Whatever the commission decides, I hope it will also consider the one undeniable fact laid bare by this election: No vote cast on same sex benefits for city employees carries any political consequences whatsoever.

Don Selvage, who stirringly and bravely led the charge to adopt same sex benefits last year was re-elected without opposition. Edie Yates, who not-so-bravely cast the tie-breaking vote not to adopt them also won without opposition. Treating our gay citizens and employees as full citizens carries no benefit or consequences politically here in Lakeland. I know that Don and others took some unpleasant personal heat from the public. But poltically, nothing happened. Politiclly, equality is not a winner; it’s not a loser. So you might as well do the right thing, commissioners.

It’s surprising how many issues and tough votes come out that way: full of sound and fury at the time of the vote signifying nothing come the next election. A lot of political fear, as Howard showed by breaking with the commission over leadership, is pointless.

And by the way, Howard, you know those urbanish, diverse, Obama-voting Lake Morton precincts that came through for you big time? We like gay people. They’re our friends and neighbors. In many cases, they are us. Some may have voted for you despite your quite hostile behavior during the Benefit Equality process. You should think about that when this comes up again — because it will. Whether I do it, or someone else does.

I suspect these neighborhoods that Gow lost, which are the core of our city’s “lifestyle entrepreneur” movement, will feature heavily in the Lakeland Economic Development Council’s cool-Lakeland-video film festival tonight at the Polk Theater. They grow out of the branding effort that the LEDC pursued a while back. Focus groups told the company the LEDC hired to do this that Lakeland should emphasize its “lifestyle entrepreneurs,” many of whom are gay.

LEDC leadership, like city leadership, is not exactly known for its welcoming acceptance to our gay citizens. But if it really cared about “lifestyle entrepreneurism”, I think it would do whatever it could — including leading the charge for benefit equality — to signal Lakeland’s openness and plurality. A poll just came out showing 38 percent support for gay marriage ini South Carolina. South. Freaking. Carolina. The land of Jim DeMint, Strom Thurmond, and Birth of a Nation.

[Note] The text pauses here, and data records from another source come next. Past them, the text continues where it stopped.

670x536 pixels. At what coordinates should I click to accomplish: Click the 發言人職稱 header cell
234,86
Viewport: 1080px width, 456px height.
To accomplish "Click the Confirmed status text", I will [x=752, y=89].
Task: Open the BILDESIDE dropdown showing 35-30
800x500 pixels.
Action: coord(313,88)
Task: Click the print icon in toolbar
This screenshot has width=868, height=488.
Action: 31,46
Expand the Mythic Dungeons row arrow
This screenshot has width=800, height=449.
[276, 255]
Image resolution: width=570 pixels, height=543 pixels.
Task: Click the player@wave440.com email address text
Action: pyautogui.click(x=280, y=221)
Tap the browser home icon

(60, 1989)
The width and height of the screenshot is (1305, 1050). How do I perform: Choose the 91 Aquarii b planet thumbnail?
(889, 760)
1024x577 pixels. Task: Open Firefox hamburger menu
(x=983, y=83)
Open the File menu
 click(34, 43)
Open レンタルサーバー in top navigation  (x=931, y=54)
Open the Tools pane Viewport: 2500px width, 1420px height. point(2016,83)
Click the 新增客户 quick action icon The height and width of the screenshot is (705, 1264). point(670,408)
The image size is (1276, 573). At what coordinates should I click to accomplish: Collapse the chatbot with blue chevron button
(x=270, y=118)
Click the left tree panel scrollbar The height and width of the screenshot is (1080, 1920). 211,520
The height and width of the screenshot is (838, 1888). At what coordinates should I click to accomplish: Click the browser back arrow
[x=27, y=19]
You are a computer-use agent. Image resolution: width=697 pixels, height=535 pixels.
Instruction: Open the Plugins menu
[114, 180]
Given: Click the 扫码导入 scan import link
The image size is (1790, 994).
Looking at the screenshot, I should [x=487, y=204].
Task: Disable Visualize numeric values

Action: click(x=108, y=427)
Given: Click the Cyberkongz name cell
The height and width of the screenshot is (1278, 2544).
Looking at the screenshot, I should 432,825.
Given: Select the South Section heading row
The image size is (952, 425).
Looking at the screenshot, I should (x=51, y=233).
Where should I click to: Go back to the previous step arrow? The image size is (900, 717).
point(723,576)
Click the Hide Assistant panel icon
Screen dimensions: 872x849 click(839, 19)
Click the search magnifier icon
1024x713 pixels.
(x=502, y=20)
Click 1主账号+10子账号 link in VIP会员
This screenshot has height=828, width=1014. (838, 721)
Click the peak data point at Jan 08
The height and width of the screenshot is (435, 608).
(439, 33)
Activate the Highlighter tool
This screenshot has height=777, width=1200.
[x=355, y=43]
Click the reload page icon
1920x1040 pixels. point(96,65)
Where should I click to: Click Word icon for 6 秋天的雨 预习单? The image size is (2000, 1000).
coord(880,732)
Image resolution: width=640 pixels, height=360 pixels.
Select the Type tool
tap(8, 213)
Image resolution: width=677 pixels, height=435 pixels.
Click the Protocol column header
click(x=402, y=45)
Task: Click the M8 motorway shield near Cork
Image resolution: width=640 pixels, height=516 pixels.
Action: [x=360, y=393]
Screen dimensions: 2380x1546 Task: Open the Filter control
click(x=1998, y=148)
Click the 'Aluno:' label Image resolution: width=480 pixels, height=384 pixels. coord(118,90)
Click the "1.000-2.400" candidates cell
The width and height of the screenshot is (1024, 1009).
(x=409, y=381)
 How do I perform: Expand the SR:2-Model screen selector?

Just 43 percent of the Lakeland City Commission supported something as harmless and uncontroversial as benefit equality for city employees.

At the time, I thought that wasn’t so bad, really. But the evolution of the American people on gay acceptance is more of a mutation. It’s happening with extraordinary suddeness. And when the state of South Carolina is agubaly more supportive of “lifestyle entrepreneurism” than the city of Lakeland, it’s time for us to act.

Welcome to being mayor, Howard. The gutsy stands are just beginning.

2 thoughts on “#LKLD Election 2013: One powerful inference, and one straight-up fact

  1. I’m very happy Howard Wiggs won, but I have to admit I’m not enthusiastic about him. I don’t believe in these Red Light Cameras to the point it’s a bell-weather issue for me. Howard is also too far to the right on other issues I care about. That said, we needed a change badly, and I wish him the best. The tone of this article sounded more like reaching out to the man than bashing him, and that’s healthy. If voters in South Carolina can modify a position, so can anybody.

  2. If I would have known this post was gonna to concern gay rights, well…. I still would have read it..

    Hopefully this non-issue (because it’s so behind the times it shouldn’t be an issue) stops holding good people back from contributing positively to society.